### DATA FOR ANALYSIS
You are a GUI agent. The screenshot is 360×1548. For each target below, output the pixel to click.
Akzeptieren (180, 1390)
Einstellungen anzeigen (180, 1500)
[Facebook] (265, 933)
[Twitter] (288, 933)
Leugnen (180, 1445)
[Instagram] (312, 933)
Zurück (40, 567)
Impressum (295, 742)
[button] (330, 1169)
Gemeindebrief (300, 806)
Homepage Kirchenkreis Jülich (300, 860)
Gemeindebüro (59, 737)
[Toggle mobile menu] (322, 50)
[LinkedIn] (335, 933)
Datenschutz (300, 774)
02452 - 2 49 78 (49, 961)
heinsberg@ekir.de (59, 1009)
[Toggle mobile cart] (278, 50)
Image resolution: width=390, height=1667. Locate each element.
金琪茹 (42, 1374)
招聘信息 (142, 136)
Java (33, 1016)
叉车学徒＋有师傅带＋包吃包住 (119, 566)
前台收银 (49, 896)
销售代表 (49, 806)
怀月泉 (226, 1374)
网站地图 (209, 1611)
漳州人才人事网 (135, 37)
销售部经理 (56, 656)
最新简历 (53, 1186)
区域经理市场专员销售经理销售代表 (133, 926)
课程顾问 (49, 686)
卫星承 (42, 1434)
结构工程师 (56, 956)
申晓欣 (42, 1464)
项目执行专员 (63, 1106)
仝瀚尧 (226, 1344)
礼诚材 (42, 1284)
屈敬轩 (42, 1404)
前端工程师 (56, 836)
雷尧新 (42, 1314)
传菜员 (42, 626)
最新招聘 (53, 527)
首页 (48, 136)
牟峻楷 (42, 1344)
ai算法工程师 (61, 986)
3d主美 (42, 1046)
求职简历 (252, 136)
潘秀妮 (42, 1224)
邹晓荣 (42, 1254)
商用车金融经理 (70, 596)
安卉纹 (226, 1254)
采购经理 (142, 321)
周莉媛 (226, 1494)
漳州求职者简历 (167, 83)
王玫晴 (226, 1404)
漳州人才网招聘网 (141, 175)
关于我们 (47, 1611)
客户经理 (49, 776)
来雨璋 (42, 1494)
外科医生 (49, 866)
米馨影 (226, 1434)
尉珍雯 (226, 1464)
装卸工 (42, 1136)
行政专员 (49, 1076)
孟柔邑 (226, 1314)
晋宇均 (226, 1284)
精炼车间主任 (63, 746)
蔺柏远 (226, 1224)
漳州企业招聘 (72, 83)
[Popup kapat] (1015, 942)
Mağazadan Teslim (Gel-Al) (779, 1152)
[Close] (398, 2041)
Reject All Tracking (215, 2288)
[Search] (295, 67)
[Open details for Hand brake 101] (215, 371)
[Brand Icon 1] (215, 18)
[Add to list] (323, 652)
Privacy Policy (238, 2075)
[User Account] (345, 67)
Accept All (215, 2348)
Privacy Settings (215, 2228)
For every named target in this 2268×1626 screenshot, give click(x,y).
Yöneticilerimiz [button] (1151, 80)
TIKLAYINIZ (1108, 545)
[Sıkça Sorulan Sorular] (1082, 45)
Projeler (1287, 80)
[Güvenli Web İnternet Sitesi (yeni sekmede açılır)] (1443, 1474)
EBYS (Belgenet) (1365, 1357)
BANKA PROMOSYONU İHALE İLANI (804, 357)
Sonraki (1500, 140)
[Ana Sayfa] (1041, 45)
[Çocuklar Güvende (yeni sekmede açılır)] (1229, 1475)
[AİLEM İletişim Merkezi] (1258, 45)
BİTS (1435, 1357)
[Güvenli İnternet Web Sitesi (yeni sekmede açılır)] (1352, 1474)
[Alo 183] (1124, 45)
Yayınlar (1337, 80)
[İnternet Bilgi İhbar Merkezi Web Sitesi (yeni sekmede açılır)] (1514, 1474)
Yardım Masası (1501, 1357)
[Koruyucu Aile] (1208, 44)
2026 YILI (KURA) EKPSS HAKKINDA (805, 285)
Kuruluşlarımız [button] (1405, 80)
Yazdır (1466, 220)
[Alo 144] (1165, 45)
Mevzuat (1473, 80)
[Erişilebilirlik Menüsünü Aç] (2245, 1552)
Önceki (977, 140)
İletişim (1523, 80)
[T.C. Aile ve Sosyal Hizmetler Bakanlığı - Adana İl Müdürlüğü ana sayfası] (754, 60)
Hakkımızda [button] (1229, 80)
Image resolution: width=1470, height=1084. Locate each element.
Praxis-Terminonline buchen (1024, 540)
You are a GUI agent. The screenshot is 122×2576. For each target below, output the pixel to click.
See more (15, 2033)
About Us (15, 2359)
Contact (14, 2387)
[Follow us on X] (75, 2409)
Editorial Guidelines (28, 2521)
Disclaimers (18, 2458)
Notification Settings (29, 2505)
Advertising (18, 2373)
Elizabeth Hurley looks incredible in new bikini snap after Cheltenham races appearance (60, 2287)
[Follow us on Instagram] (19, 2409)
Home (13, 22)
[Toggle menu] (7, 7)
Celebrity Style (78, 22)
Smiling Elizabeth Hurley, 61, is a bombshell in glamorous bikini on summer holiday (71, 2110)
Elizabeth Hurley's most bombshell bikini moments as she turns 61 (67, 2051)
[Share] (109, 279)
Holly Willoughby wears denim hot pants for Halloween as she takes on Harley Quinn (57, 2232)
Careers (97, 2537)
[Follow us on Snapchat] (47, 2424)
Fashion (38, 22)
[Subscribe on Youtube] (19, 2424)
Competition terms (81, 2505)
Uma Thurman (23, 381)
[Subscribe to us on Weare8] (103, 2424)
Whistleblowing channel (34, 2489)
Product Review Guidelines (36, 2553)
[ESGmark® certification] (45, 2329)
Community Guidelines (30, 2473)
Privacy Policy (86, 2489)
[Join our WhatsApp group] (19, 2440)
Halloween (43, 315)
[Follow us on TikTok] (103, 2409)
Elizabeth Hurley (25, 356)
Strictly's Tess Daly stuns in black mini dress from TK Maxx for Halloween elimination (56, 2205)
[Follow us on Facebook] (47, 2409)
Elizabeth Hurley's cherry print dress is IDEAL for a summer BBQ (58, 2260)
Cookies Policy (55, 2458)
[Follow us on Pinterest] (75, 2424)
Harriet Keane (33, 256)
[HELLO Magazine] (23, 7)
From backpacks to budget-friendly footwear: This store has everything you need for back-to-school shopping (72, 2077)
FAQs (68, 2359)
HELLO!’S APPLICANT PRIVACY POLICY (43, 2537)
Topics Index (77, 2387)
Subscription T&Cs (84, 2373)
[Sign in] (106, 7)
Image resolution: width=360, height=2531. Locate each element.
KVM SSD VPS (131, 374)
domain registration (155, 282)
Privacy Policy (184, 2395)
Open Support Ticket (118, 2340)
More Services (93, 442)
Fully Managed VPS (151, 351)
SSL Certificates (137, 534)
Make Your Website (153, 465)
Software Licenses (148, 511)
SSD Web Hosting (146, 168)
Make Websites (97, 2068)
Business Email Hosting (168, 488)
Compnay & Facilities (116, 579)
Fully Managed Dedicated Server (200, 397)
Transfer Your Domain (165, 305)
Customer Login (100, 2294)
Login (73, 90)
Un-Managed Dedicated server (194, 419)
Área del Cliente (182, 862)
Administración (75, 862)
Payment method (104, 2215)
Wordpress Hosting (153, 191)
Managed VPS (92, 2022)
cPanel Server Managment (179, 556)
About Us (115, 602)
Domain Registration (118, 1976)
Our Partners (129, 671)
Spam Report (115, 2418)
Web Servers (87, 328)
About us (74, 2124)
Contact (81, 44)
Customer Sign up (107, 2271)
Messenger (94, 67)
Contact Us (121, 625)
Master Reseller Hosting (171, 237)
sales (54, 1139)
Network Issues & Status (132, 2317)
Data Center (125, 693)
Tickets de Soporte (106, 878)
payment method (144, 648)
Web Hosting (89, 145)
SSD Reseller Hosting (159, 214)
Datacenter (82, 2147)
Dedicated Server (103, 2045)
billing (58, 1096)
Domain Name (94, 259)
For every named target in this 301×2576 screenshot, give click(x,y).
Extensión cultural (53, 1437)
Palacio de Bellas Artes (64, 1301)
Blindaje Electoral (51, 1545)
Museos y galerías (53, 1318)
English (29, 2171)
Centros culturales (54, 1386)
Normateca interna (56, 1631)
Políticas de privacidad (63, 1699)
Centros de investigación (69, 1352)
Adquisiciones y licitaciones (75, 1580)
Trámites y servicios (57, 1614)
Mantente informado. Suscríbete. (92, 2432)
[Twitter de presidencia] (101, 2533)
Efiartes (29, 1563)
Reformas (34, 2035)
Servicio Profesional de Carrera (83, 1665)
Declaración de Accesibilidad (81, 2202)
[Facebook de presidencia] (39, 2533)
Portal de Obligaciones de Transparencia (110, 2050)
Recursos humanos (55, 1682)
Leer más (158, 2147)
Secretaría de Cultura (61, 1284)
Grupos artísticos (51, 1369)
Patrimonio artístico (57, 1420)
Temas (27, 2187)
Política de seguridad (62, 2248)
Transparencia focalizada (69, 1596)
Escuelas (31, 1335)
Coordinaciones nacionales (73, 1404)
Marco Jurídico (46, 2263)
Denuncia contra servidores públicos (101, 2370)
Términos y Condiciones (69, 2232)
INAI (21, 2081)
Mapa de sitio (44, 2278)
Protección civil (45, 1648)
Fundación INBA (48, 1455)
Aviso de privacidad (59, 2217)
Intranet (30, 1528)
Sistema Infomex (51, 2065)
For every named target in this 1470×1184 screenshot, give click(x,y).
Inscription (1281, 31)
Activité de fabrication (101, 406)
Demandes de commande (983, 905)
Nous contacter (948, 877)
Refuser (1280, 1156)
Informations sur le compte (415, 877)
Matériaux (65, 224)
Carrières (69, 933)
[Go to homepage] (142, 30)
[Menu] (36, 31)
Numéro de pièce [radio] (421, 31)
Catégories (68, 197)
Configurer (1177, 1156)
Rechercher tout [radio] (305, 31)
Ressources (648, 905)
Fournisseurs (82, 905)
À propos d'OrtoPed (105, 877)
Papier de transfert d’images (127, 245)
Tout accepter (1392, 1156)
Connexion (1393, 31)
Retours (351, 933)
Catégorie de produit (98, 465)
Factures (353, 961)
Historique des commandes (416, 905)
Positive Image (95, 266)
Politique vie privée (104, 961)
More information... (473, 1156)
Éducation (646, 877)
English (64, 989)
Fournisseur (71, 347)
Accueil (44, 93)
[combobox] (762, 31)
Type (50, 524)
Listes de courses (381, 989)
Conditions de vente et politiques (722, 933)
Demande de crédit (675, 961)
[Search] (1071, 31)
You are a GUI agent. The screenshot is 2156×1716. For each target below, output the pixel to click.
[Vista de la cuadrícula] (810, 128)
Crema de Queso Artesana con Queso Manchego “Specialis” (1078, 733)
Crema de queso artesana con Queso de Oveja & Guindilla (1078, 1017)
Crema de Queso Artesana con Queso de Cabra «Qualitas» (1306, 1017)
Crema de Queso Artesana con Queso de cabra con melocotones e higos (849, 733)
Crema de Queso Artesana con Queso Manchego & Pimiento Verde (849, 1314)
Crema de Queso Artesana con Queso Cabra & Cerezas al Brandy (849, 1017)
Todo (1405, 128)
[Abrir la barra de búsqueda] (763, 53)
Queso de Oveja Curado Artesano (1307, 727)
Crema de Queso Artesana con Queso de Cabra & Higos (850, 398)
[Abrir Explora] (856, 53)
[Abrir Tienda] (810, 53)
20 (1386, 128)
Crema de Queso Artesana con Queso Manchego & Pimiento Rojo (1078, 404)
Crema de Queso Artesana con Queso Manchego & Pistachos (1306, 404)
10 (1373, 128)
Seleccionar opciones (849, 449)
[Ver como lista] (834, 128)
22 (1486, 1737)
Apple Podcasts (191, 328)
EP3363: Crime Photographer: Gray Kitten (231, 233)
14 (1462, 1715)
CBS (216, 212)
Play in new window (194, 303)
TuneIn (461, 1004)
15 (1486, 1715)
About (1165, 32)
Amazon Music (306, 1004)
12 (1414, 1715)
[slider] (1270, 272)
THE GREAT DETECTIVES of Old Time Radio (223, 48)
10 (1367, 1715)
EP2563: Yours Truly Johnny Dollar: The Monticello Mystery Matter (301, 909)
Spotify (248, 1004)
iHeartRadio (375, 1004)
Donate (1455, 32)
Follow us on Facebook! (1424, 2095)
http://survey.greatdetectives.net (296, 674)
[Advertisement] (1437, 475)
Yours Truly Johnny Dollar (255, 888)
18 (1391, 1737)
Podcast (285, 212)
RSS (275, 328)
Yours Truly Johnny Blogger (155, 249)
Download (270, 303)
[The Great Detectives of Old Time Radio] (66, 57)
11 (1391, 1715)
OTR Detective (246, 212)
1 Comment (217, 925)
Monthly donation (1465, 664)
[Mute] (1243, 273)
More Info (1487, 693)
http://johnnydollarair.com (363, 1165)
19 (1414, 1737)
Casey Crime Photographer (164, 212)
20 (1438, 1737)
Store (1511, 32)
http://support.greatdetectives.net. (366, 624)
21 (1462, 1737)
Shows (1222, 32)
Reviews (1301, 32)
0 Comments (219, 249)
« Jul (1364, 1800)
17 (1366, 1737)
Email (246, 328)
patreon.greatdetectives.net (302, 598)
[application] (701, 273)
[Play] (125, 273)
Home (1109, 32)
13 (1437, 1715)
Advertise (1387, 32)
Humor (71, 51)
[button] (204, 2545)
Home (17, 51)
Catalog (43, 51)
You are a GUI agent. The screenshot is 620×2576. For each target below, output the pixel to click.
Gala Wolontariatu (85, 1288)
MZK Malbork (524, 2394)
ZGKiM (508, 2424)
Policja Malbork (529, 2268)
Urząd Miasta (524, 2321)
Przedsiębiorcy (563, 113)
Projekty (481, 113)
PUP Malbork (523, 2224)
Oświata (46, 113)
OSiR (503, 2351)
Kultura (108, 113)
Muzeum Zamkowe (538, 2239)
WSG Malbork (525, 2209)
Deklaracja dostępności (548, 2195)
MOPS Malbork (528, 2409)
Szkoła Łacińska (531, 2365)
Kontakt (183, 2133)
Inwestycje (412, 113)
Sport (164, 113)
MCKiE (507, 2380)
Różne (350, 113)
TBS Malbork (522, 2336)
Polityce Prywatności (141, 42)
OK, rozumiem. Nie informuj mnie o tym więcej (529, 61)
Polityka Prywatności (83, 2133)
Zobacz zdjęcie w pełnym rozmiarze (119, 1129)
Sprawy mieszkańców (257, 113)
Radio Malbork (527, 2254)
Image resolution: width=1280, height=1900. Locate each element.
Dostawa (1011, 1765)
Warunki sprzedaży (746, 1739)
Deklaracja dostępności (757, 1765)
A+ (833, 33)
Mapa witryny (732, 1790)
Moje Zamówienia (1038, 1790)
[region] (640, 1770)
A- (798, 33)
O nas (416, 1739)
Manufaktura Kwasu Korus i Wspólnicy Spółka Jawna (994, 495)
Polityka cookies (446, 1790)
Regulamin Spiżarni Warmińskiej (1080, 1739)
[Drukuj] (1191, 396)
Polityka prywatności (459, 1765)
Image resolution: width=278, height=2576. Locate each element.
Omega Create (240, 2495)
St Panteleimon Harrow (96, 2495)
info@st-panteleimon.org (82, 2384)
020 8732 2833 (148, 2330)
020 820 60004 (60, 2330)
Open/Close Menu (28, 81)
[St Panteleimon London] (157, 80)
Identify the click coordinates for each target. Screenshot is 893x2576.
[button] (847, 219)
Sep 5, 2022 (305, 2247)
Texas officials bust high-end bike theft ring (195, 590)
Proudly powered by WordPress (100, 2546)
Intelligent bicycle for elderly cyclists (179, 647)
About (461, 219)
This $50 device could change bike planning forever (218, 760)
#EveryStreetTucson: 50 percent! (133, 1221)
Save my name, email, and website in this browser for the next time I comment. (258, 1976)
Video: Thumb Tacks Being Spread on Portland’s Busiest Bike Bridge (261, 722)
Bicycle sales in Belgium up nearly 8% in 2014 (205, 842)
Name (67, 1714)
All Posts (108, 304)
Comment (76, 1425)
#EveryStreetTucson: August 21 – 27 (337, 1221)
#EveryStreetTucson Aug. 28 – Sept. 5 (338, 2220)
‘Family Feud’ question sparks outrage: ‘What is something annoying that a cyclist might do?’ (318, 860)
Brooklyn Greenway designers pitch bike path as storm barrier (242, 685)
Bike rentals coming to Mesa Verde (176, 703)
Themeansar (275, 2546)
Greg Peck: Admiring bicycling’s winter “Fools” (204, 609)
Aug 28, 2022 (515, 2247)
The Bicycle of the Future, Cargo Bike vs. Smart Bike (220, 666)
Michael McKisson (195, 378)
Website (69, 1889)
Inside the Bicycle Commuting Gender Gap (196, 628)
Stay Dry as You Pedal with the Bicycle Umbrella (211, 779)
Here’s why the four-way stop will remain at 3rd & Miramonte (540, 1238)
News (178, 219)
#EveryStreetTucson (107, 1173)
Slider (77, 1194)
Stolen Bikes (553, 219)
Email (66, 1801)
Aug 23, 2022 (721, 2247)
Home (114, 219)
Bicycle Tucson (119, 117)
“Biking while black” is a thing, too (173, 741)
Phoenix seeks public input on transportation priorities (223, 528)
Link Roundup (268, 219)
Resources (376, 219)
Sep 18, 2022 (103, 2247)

### THE TASK
Your task is to retype the entries verbatim, starting with the line that holds "Web Servers (87, 328)" and stopping after the line that holds "Data Center (125, 693)".

### WRITTEN REPLY
Web Servers (87, 328)
About us (74, 2124)
Contact (81, 44)
Customer Sign up (107, 2271)
Messenger (94, 67)
Contact Us (121, 625)
Master Reseller Hosting (171, 237)
sales (54, 1139)
Network Issues & Status (132, 2317)
Data Center (125, 693)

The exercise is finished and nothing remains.